骨髓间充质干细胞通过抑制破骨细胞相关因子改善膝关节骨性关节炎

Bone marrow mesenchymal stem cells improve osteoarthritis of the knee by inhibiting osteoclast-related factors

目的探讨骨髓间充质干细胞是否通过抑制破骨相关因子改善膝关节骨性关节炎。方法将40只健康SPF级SD大鼠随机分为空白组、模型组、甲氨蝶呤组和骨髓间充质干细胞组,每组8只,剩余8只用于骨髓间充质干细胞的分离。除空白组外,其余组采用木瓜蛋白酶关节腔注射建立膝关节骨性关节炎大鼠模型。造模成功后第2天起空白组和模型组大鼠膝关节腔注射生理盐水0.3 ml;甲氨蝶呤组大鼠腹腔注射甲氨蝶呤(0.5 mg/kg);骨髓间充质干细胞组大鼠膝关节腔内一次性注射骨髓间充质干细胞0.3 ml,同时每周1次膝关节腔内注射生理盐水0.3 ml,每周1次,共4次。4次干预结束后各组大鼠进行关节指数(AI)评分;苏木素-伊红(HE)染色观察软骨组织病理学变化;酶联免疫吸附法(ELISA)检测血清RANKL、OPG、CXCL10含量;实时荧光定量(qRT-PCR)检测软骨组织RANKL、OPG、TRAF6、CXCL10、CXCR3 mRNA表达;蛋白质印迹法(Western blot)检测软骨组织RANKL、OPG、TRAF6、CXCL10、CXCR3蛋白表达。结果与空白组比较,模型组大鼠AI评分,血清RANKL、OPG、CXCL10含量,软骨组织RANKL、OPG、TRAF6、CXCL10、CXCR3 mRNA和蛋白表达明显升高(P<0.05)。与模型组比较,甲氨蝶呤组大鼠AI评分、血清OPG、CXCL10含量及软骨组织TRAF6、CXCL10、CXCR3蛋白表达明显降低(P<0.05);骨髓间充质干细胞组大鼠AI评分、血清RANKL、OPG、CXCL10含量、软骨组织RANKL、OPG、TRAF6、CXCL10、CXCR3 mRNA和蛋白表达明显降低(P<0.05)。与甲氨蝶呤组比较,骨髓间充质干细胞组大鼠AI评分、血清RANKL、OPG、CXCL10含量、软骨组织RANKL、OPG、TRAF6、CXCL10、CXCR3 mRNA和蛋白表达均差异无统计学意义(P>0.05)。结论骨髓间充质干细胞明显改善膝关节骨性关节炎病理损伤,作用效果与甲氨蝶呤作用效果相当,可能通过调节RANKL/OPG/TRAF6信号通路发挥对膝关节骨性关节炎大鼠的治疗作用。

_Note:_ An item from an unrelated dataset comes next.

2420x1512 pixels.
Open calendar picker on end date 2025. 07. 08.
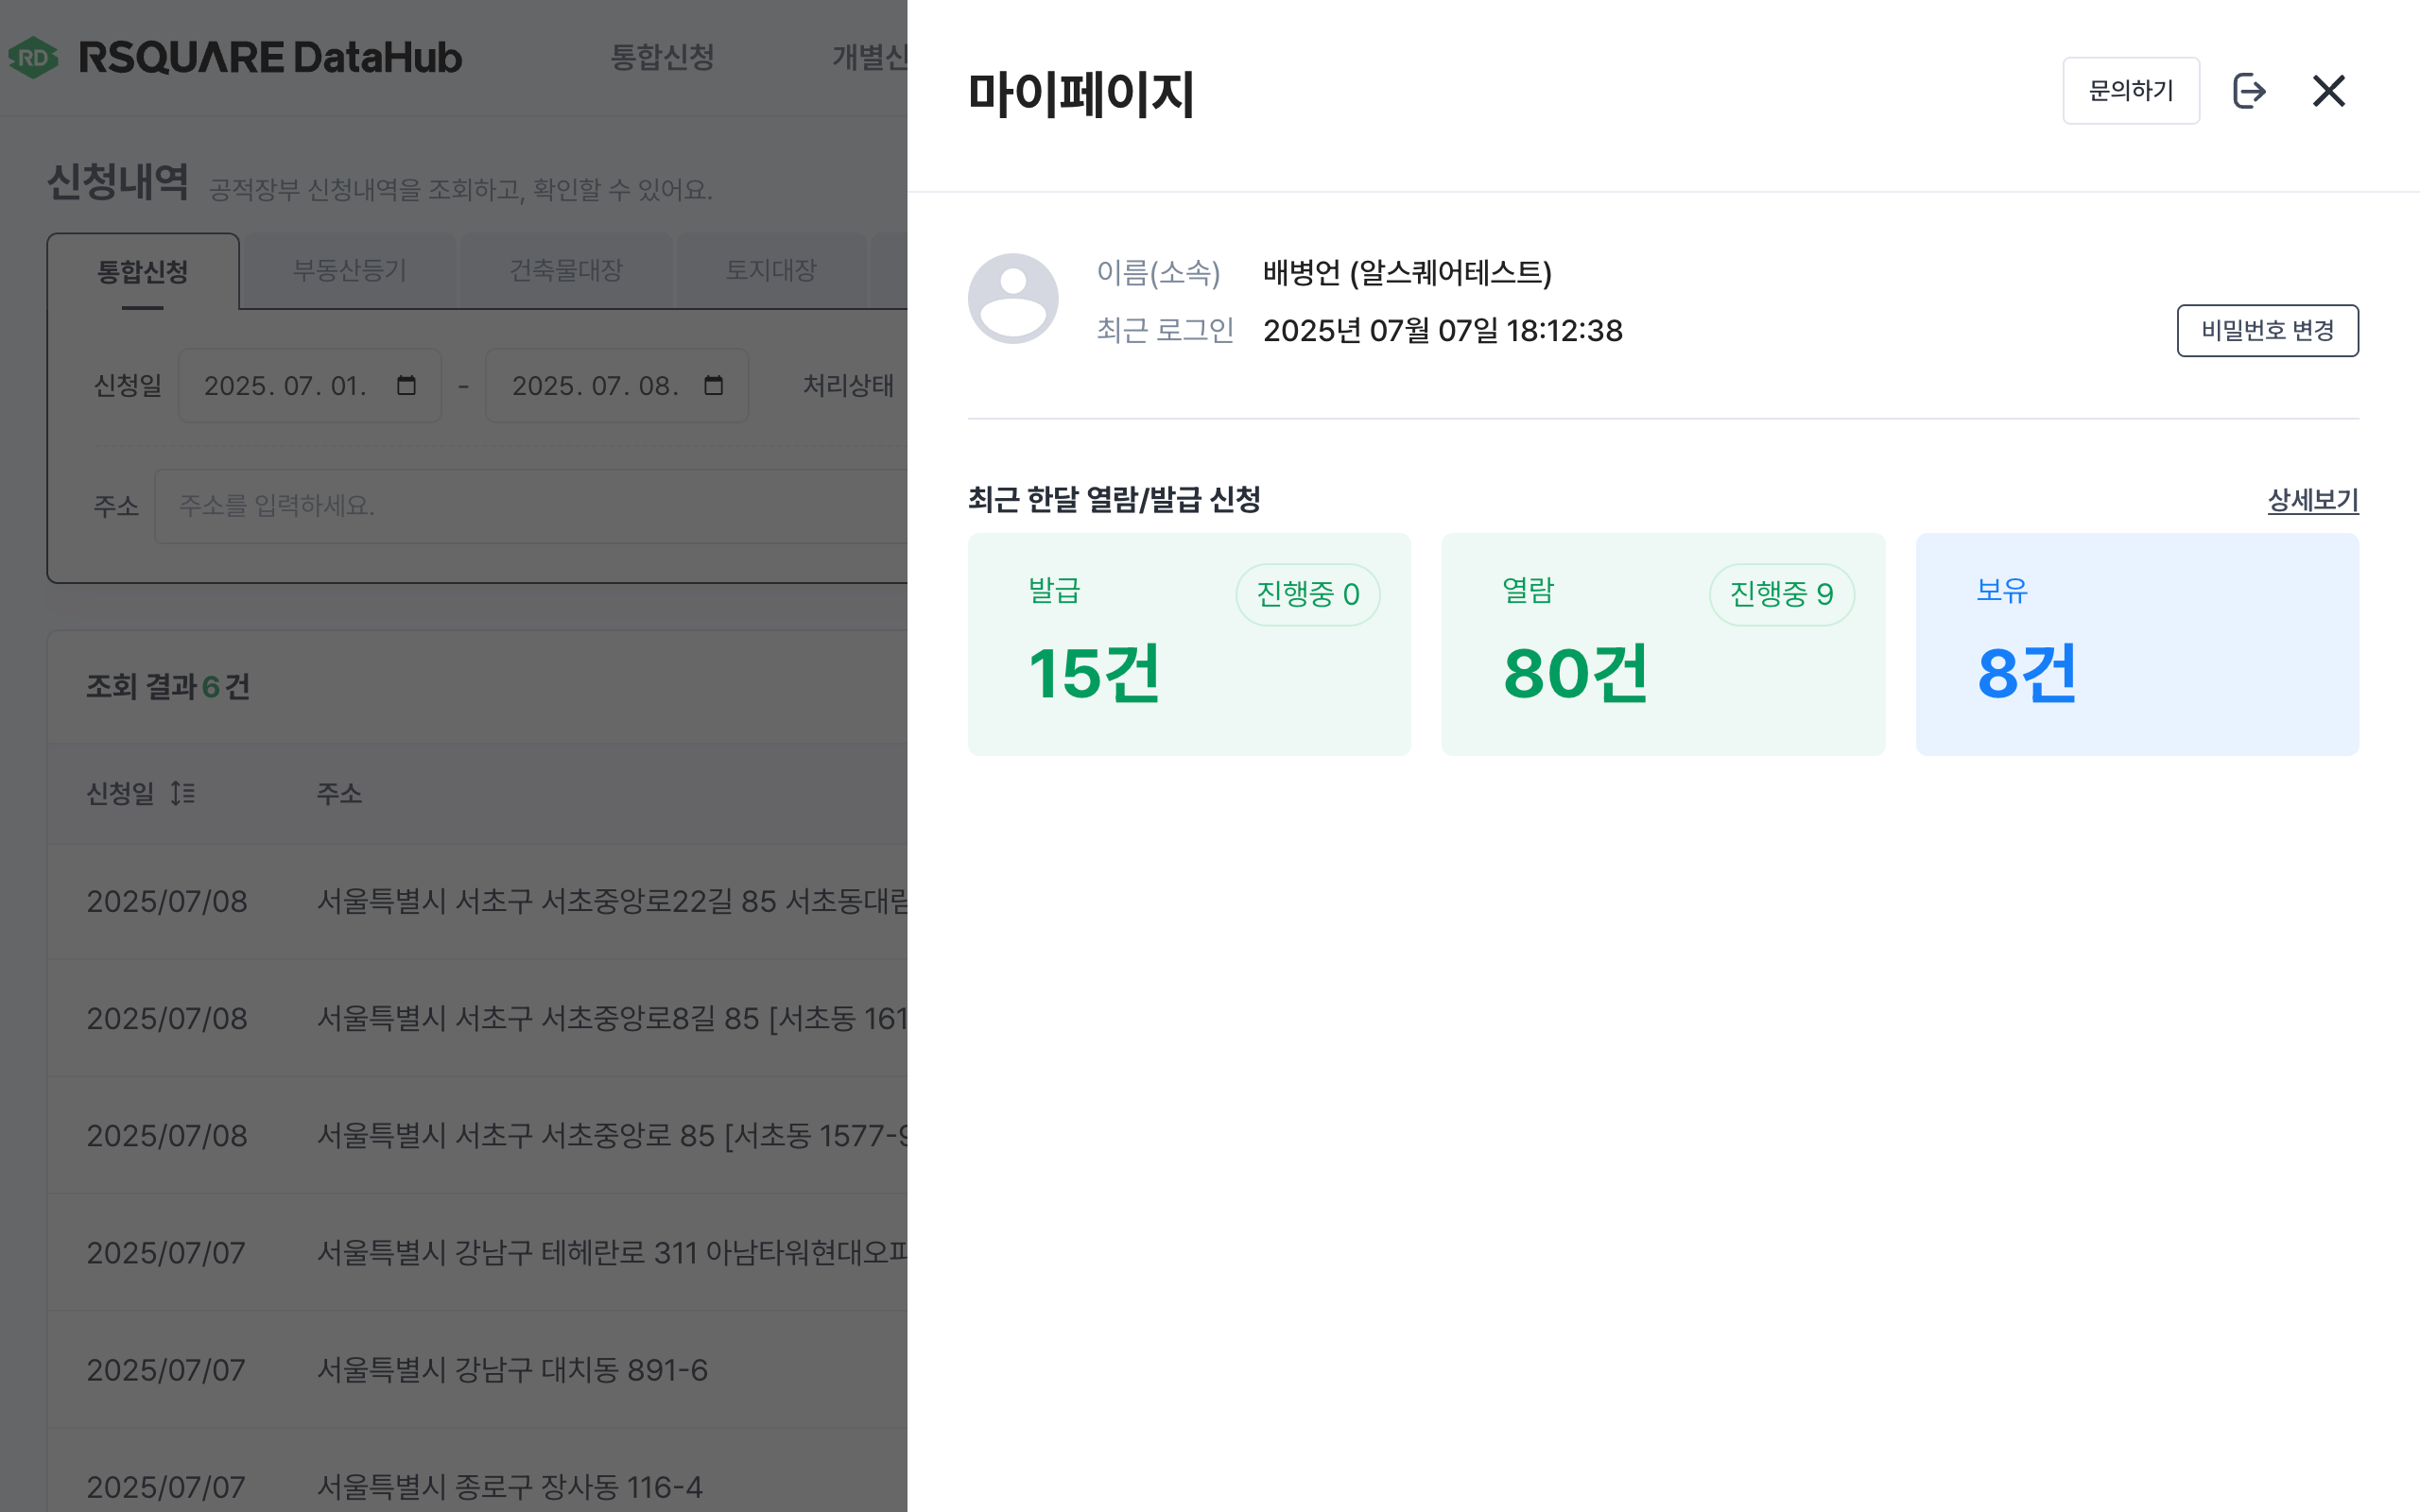[713, 386]
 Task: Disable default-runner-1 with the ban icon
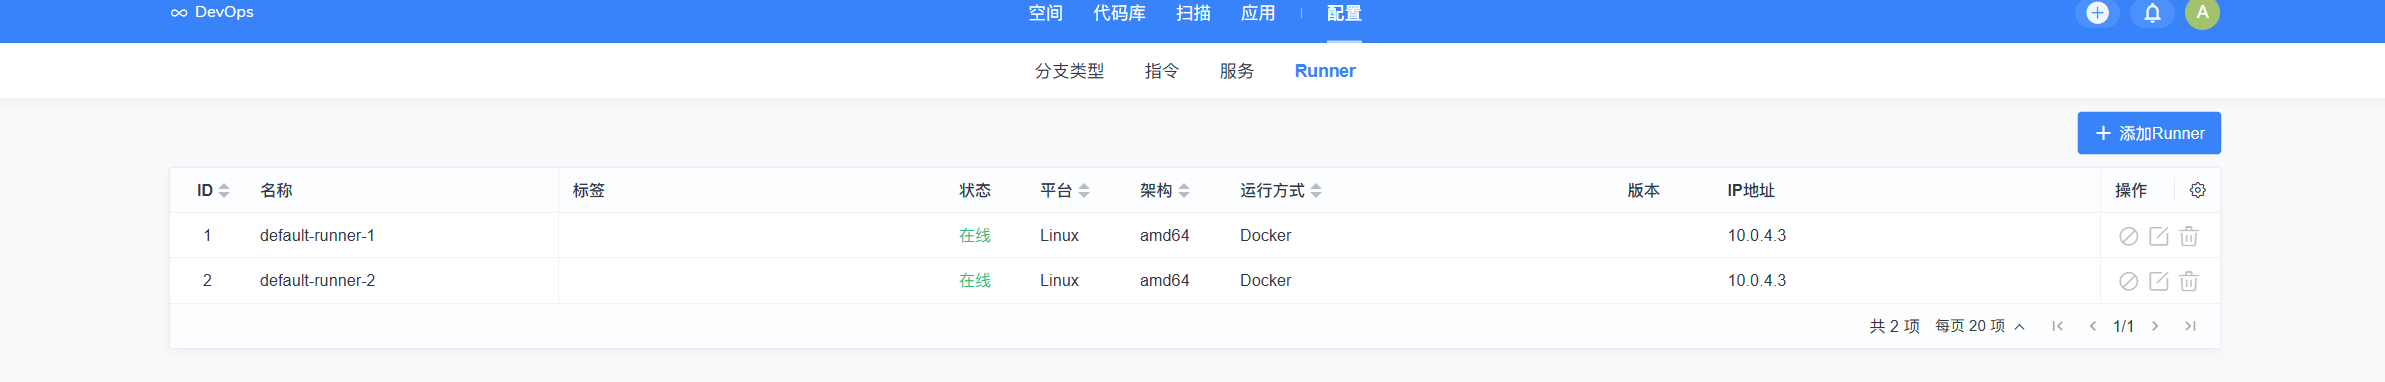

Objective To investigate whether bone marrow mesenchymal stem cells(BMSCs)improve the knee osteoarthritis by inhibiting osteoclast-related factors.Methods Forty healthy SPF-grade SD rats were randomly divided into control group,model group,methotrexate group and bone marrow MSC group,with 8 rats in each group,and the remaining 8 rats were used for the isolation of BMSCs.Except for control group,the rats in the other groups were injected with papain to establish the rat model of knee osteoarthritis via joint cavity.From the second day after successful modeling,rats in control group and model group were injected with saline 0.3 ml into the knee joint cavity;rats in methotrexate group were injected intraperitoneally with methotrexate(0.5 mg/kg);and rats in bone marrow MSC group were injected with BMSCs 0.3 ml into the knee joint cavity,and simultaneously injected with saline 0.3 ml into the knee joint cavity once a week for 4 weeks.The joint index(AI)score of rats was performed after the intervention,HE staining was performed to observe the histopathological changes of cartilage,ELISA was performed to detect serum RANKL,OPG and CXCL10,qRT-PCR was performed to detect the expression of RANKL,OPG,TRAF6,CXCL10 and CXCR3 mRNA in cartilage tissue,and Western blot was performed to detect the expression of RANKL,OPG,TRAF6,CXCL10 and CXCR3 in cartilage tissue.Results Compared with control group,AI score,serum RANKL,OPG,CXCL10 contents,and mRNA and protein expression of RANKL,OPG,TRAF6,CXCL10,CXCR3 in cartilage tissue were significantly increased in model group(P<0.05).Compared with model group,AI score,serum OPG,CXCL10 contents and TRAF6,CXCL10 and CXCR3 protein expression in cartilage tissue were significantly reduced in methotrexate group(P<0.05).Compared with model group,AI score,serum RANKL,OPG,CXCL10 contents,and RANKL,OPG,TRAF6,CXCL10,CXCR3 mRNA and protein expression in cartilage tissue were significantly reduced in bone marrow MSC group(P<0.05).Compared with methotrexate group,there were no statistically significant changes in AI score,serum RANKL,OPG,CXCL10 contents,RANKL,OPG,TRAF6,CXCL10,CXCR3 mRNA and protein expression in cartilage tissue in bone marrow MSC group(P>0.05).Conclusion BMSCs can significantly improve the pathological damage of knee osteoarthritis,and the effect is equivalent to that of methotrexate.BMSCs may exert therapeutic effects on knee osteoarthritis by regulating the RANKL/OPG/TRAF6 signaling pathway.